Rewrite the listing below with every "Click" changed to "Select" and nothing else altered. Leave the pictures out.

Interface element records
────
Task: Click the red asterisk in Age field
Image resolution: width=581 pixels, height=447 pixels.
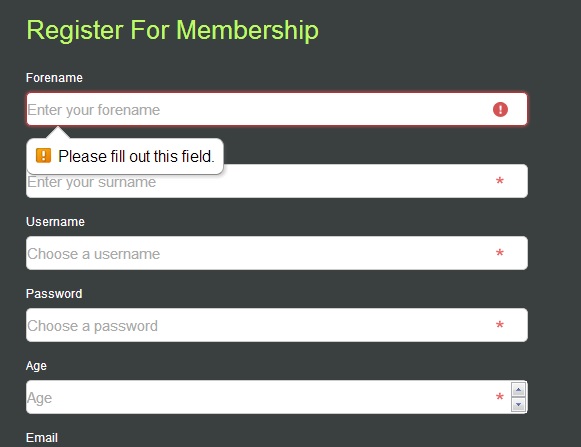Action: tap(499, 397)
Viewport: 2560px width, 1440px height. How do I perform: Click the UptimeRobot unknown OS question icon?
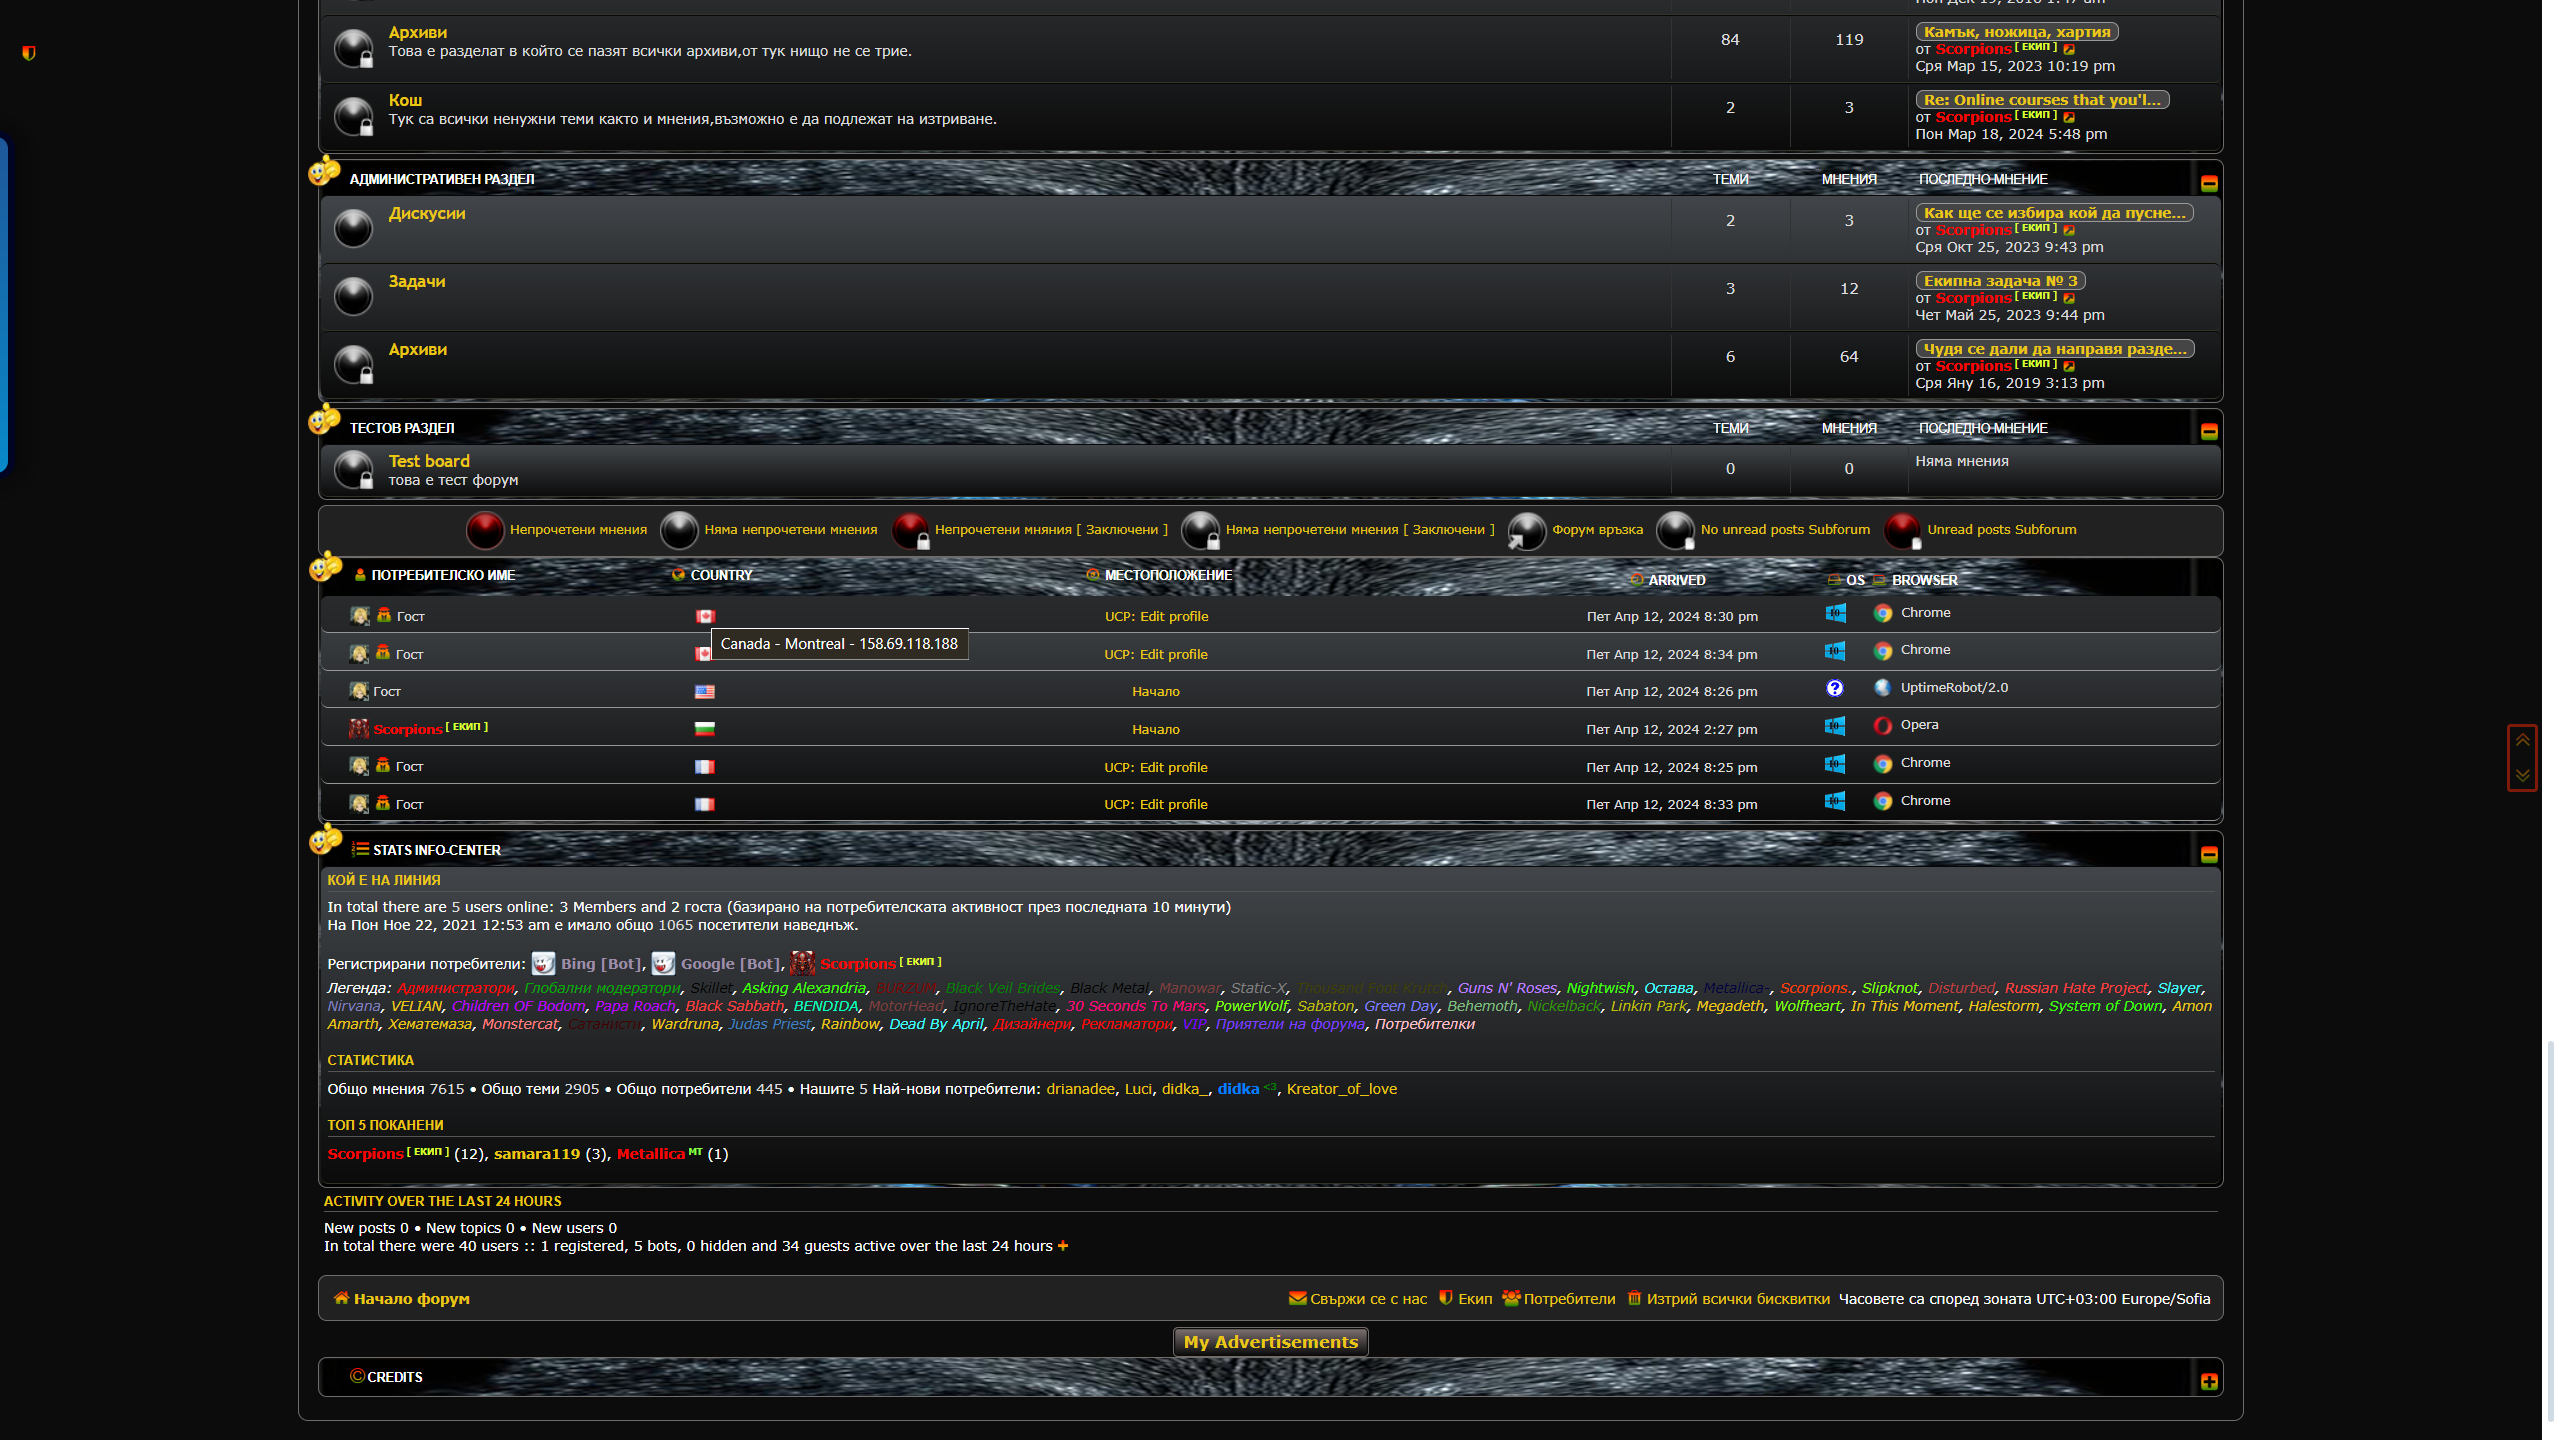[x=1834, y=688]
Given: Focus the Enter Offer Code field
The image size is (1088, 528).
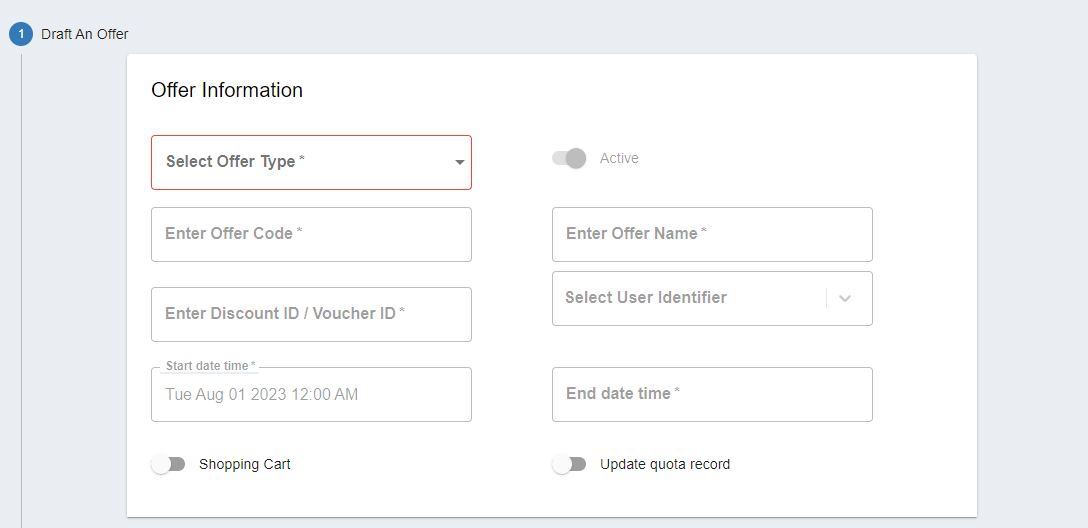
────
_The answer_
Task: Select the red asterisk in Age field
Image resolution: width=581 pixels, height=447 pixels.
Action: tap(499, 397)
Viewport: 2560px width, 1440px height. How do I perform: Select the UptimeRobot unknown OS question icon?
[x=1834, y=688]
Given: Focus the Enter Offer Code field
The image size is (1088, 528).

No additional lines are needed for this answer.